The second case corresponded to a full-term newborn girl with normal weight transferred to our hospital at 2 days of life for a mass in the right abdomen that extended to the right iliac fossa associated with significant abdominal distension and collateral circulation. Abdominal ultrasonography showed a mass in the right hepatic lobe, and the findings of abdominal CAT were compatible with diffuse HH (Fig. 1D–F). At 4 days of life, treatment with VCR, methylprednisolone and propranolol at 0.5mg/kg/day was initiated along with a pre-transplant evaluation. The ultrasound followup at 10 weeks of treatment showed a 70×50mm lesion, with barely discernible lesions in the left hepatic lobe, so VCR was discontinued and corticosteroid therapy was tapered off, continuing treatment with beta blockers alone from the second month of life at the maximum dose of 3mg/kg for a total duration of 15 months, which the patient tolerated well, with gradual reduction of the HH. Currently, at age 5 years, the patient is in full remission.

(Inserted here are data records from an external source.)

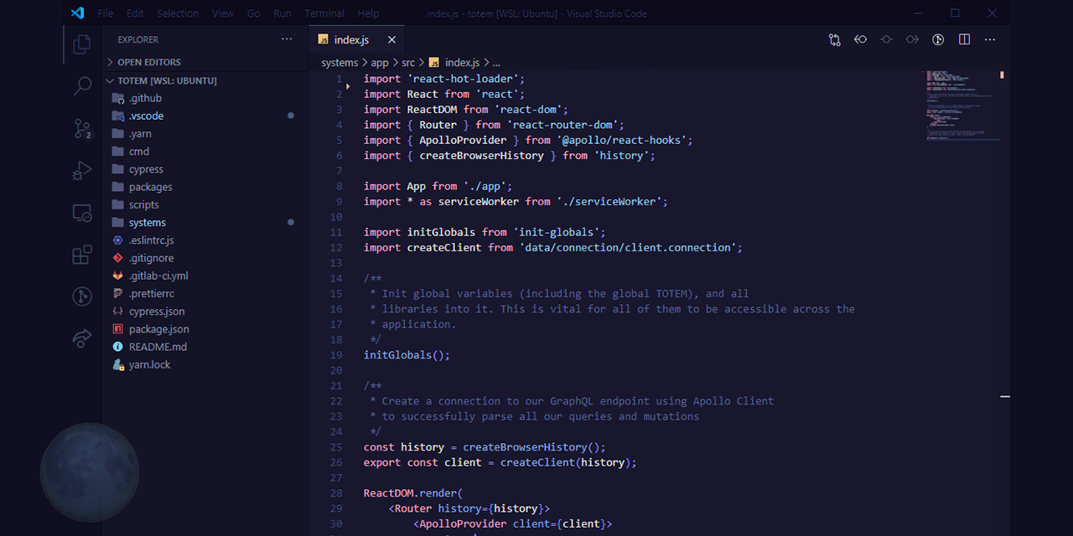Switch to the index.js editor tab
This screenshot has width=1073, height=536.
point(350,39)
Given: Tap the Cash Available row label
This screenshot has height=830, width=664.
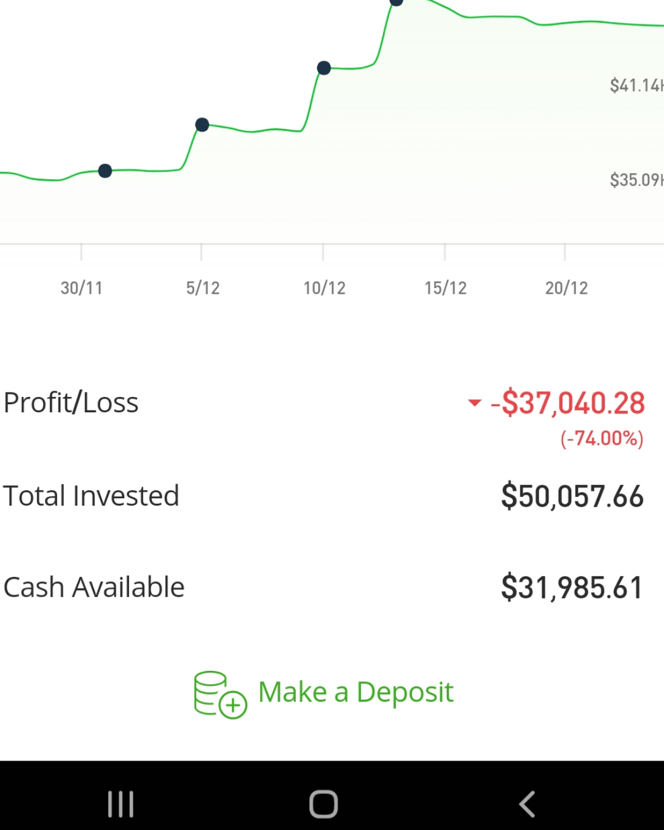Looking at the screenshot, I should click(x=94, y=587).
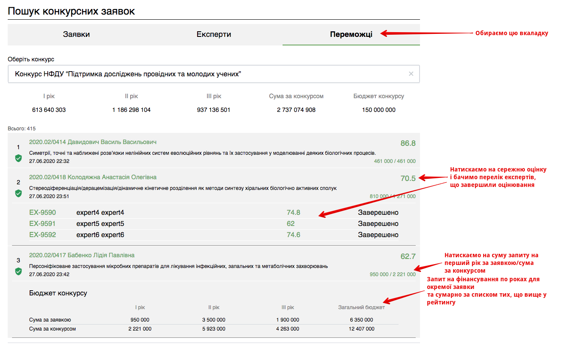Toggle expert list via score 62.7
The height and width of the screenshot is (346, 563).
(x=408, y=256)
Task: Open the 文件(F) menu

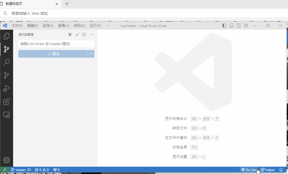Action: coord(17,26)
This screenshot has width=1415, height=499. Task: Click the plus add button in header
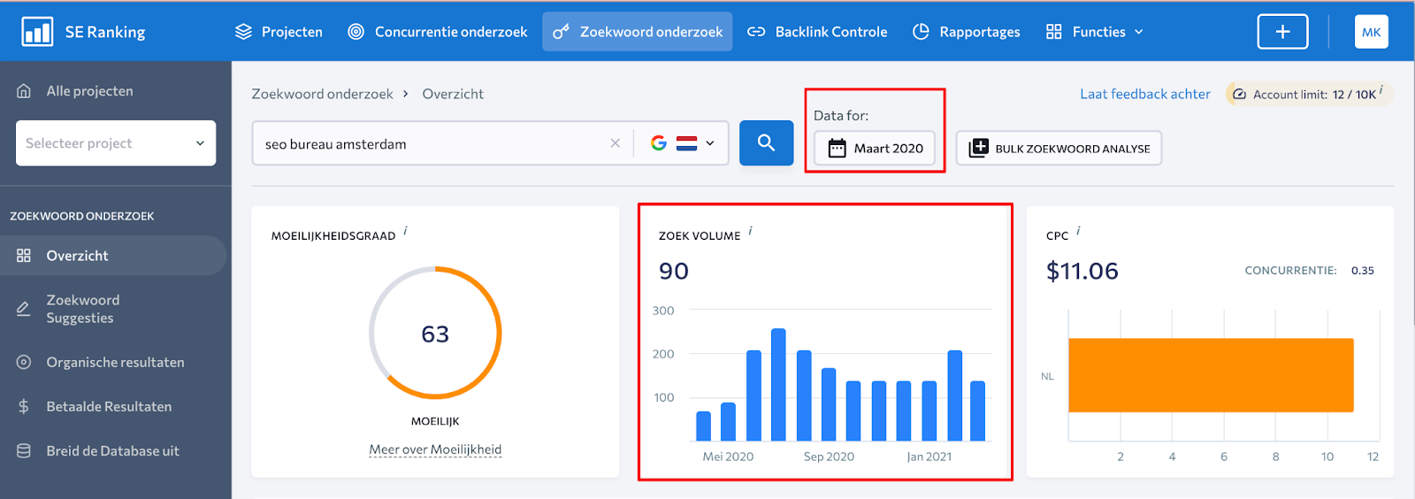click(x=1282, y=32)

In conclusion, propranolol could be used as the first-line treatment of multifocal and diffuse HHs given its efficacy and safety, minimising the risks associated with other treatment options. We assume that, as occurs in cases of cutaneous IHs, it acts by stopping the proliferation of the mass and inducing its remission.
Please cite this article as: Baena-Gómez MA, Priego Ruiz MP, González EM, Rosa MJ, Muñoz Sánchez RM. Hemangiomas hepáticos: respuesta espectacular al tratamiento con propranolol. An Pediatr (Barc). 2015;83:435–437.